Saran ini akan terbentur dengan dalih kedua, yakni para penjual barang bajakan ini dari kalangan ekonomi lemah. Dikhawatirkan mereka akan kehilangan mata pencahariannya bila ditindak polisi.
Atau karena harga DVD asli relatif mahal, maka itu dibiarkan saja DVD bajakan dijual, supaya segala lapisan masyarakat dapat membelinya dalam jumlah yang sesuai dengan yang dibutuhkannya.
Pertanyaannya adalah: Kalau begitu untuk apa peraturan tentang hak cipta itu diundangkan? Justru Undang-Undang tentang Hak Cipta ini dibuat untuk dapat dijadikan dasar hukum penindakan terhadap kegiatan perdagangan barang-barang ilegal hak cipta ini.

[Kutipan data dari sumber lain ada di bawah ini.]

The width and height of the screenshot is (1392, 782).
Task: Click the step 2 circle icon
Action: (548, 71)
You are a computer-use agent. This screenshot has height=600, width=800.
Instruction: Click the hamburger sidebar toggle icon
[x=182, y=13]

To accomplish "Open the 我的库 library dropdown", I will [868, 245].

Tidak melihat pada status sosial para pelakunya.
Dalih ini menimbulkan pertanyaan juga, apa benar para pedagang DVD bajakan itu dari kalangan ekonomi lemah saja? Karena para pedagang barang ilegal ini juga terdapat di mall-mall, yang tentu harga sewa outlet-nya mahal. Para pedagang ini tidak mungkin dari kalangan ekonomi lemah, tetapi toh tetap bebas berdagang sampai hari ini.

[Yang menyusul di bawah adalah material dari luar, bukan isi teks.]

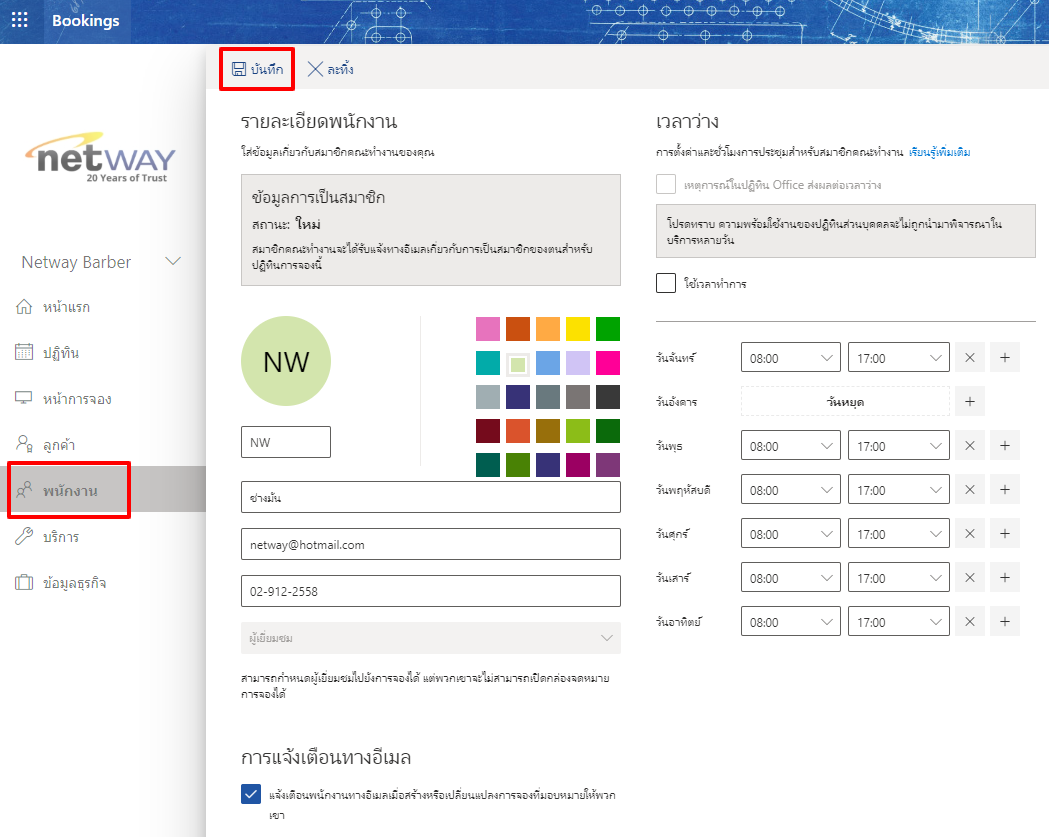Viewport: 1049px width, 837px height.
Task: Open the app launcher waffle icon
Action: [x=19, y=21]
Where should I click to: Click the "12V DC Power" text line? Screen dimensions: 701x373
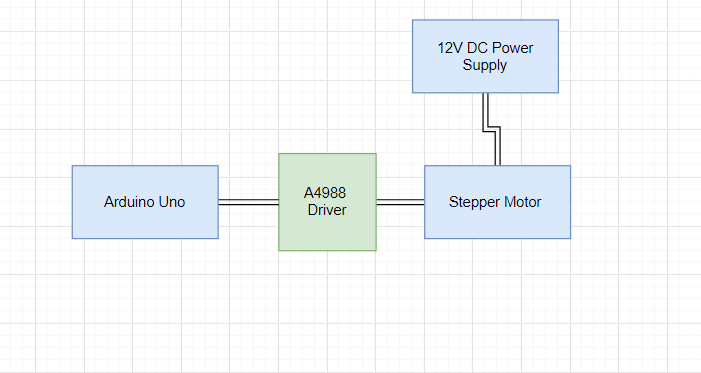click(x=485, y=48)
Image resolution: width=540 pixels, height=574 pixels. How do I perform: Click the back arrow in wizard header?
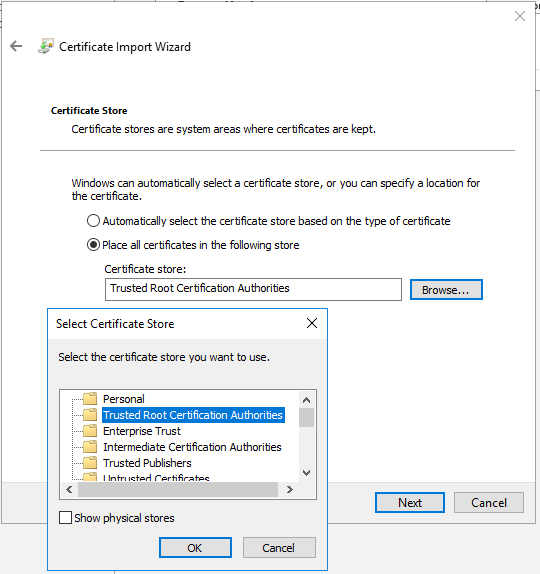[16, 46]
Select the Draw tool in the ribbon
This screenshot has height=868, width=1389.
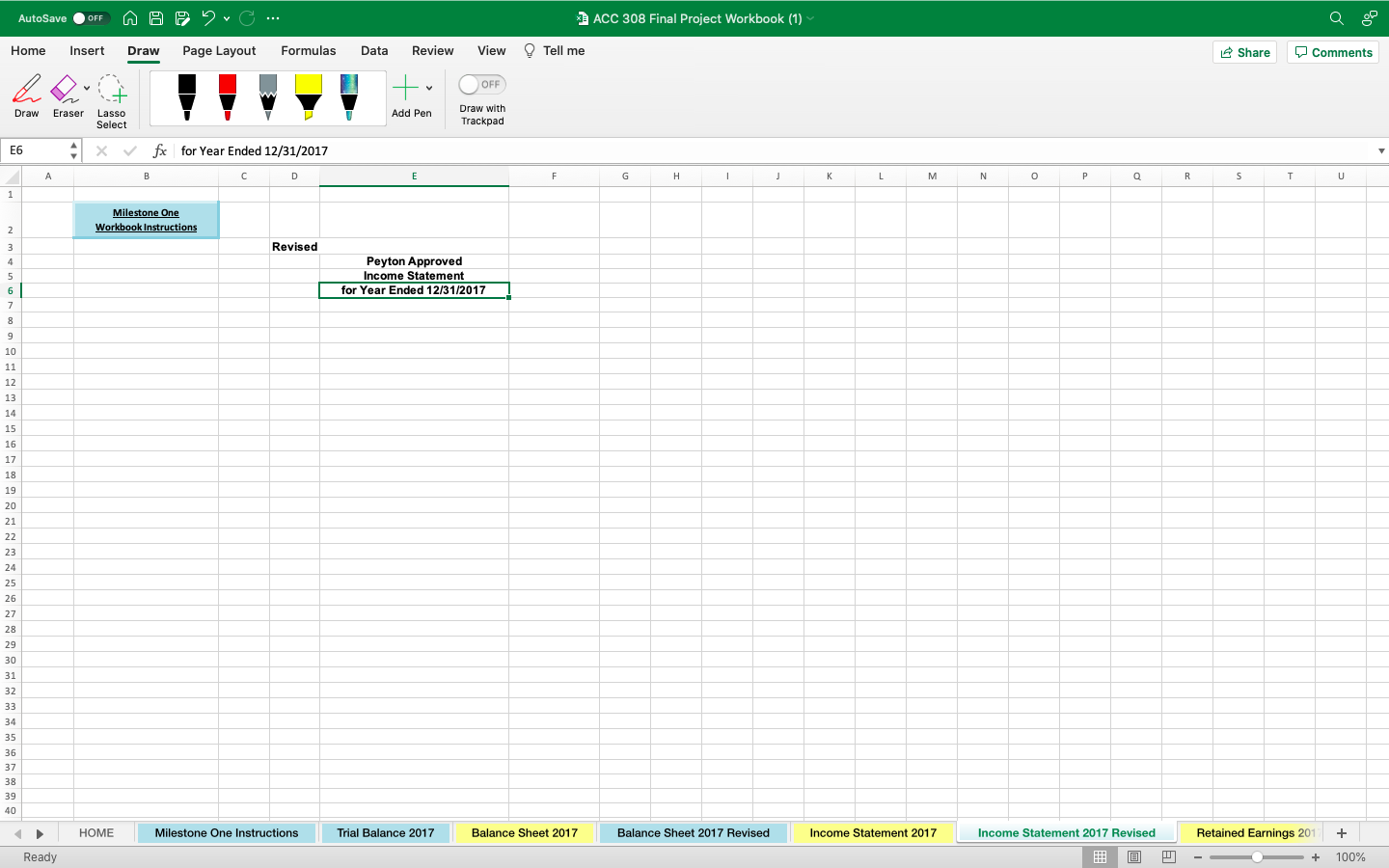[26, 96]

Alasan kepolisian bahwa para pedagang DVD bajakan itu berasal dari kalangan ekonomi lemah (tuntutan perut) sehingga membuat polisi tidak melakukan proses hukum lebih lanjut, memberi kesan polisi seolah-olah lupa bahwa di sisi lain ada pemilik/pemegang hak cipta intelektual, pemilik pabrik/pengusaha pemegang executive licencee hak cipta, dan para pedagang DVD asli, yang juga mempekerja karyawan dan buruh pabrik yang jumlahnya tidak sedikit. Mereka ini juga berasal dari kalangan ekonomi lemah.
Alasan DVD bajakan murah dibiarkan supaya bisa dibeli oleh segala lapisan masyarakat pun tidak nyambung. Yang namanya barang ilegal, tetap saja barang ilegal. Tidak bisa menggunakan pembenaran seperti itu. Dasar hukumnya sama sekali tidak ada.